Brown showed up like most teenagers you know – confident, gangly and a little sleepy.
His first NHL coach Guy Boucher wouldn’t give the big centre an inch. Brown played a total of 6 games under Boucher over two seasons with ice-times just slightly higher than those guys with shovels who scrape the ice during TV timeouts. Brown managed one assist under Boucher and spent most of his time enjoying the sights of American Hockey League cities through the salt-stained windows of a charter bus.
A new coach arrived in D.J. Smith this fall but Brown didn’t make the cut to start the season and all of a sudden, things got wobbly in the Brown camp. His agent Andy Scott went on Ottawa radio and put the organization on blast.
“I can say with full confidence, that I’ve really never seen another player met with such resistance by the team that drafted them early in the first round,” Scott told TSN 1200. This had the potential to get murky but instead Brown found himself called up in late October with the Senators needing help down the middle due to injuries.
For a week or two, it seemed like every video the Sens media team tweeted out after victories had Coach Smith telling a fringe player that it was “time to get a place”, which is the ultimate golden ticket to the NHL. GM’s feel a little guilty sending down a guy paying a mortgage in Stittsville or Westboro, so when you get that nod, you’ve likely seen the last of Belleville for at least a comfortable stretch.
We haven’t seen that video yet for Logan Brown but it seems just a matter of time until it happens.

▸ Stated exercise 1
In the Logan Brown piece, who was his first NHL coach?
▸ Stated exercise 2
Can you pick up the Logan Brown piece after its final sentence and keep writing it?
The data that comes next is from a separate source.

▸ Dataset section
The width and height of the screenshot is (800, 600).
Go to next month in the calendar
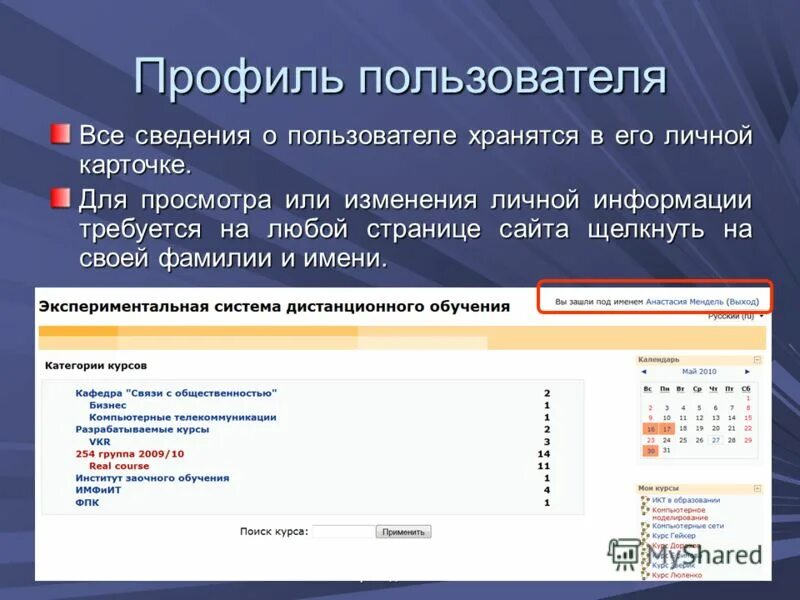coord(747,371)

▸ Final answer 1
Guy Boucher

▸ Final answer 2
Since his call-up, Brown suddenly looks like the top-line skilled centre everyone was hoping he could be. A fixture on the first power-play unit, set up on the half-wall where he controls the flow whenever Thomas Chabot doesn’t have the puck, Brown makes passes that just haven’t been possible on this team since Matt Duchene was traded away last season. Brown just “looks” like an NHL player now, and the deeper stats seem to verify that.
Yet, as we should all know at this point, success never seems to come easy for Logan.
That first NHL goal, which logically should come before that first NHL house, has been agonizingly within his grasp, only to slip away at the last moment to fluke circumstances and likely a bad case of nerves.
Brady Tkachuk, who’s never gripped a stick tight or worried about anything in his entire life, slipped a perfect cross-crease pass to Brown against the Flyers and everybody watched in horror as Brown clanged the post on an empty net from two feet away.
On the road in Detroit, Brown finally did put one past a goalie but it was against his own team. Brown was following what every coaching staff has told him about how to be a responsible NHL centre, to be the first forward back helping out the defense.
Sometimes a centre can be too helpful, and that was the case when Brown waved at a puck that bobbled past goalie Anders Nilsson and again everyone watched helplessly as the puck dropped across the line directly off Brown’s skate.
It happens to the best of them and Brown bounced back almost immediately, buzzing around the Detroit net and chopping in a goal amid a whirlwind crease scramble that saw Tyler Ennis bump into Wings goalie Jimmy Howard. Brown was celebrating his first NHL goal with teammates and the puck was on the way to being taped up for the post-game picture as the confused looking referees conferred at the timekeeper’s box to figure out what the hell just happened.
Turns out the play was deemed goalie interference and Brown was robbed of his first NHL goal. He remained slightly expressionless on the bench, in line with his seemingly laid-back personality, but you have to wonder if he’s even slept an hour since hitting that post against Philly earlier in the week.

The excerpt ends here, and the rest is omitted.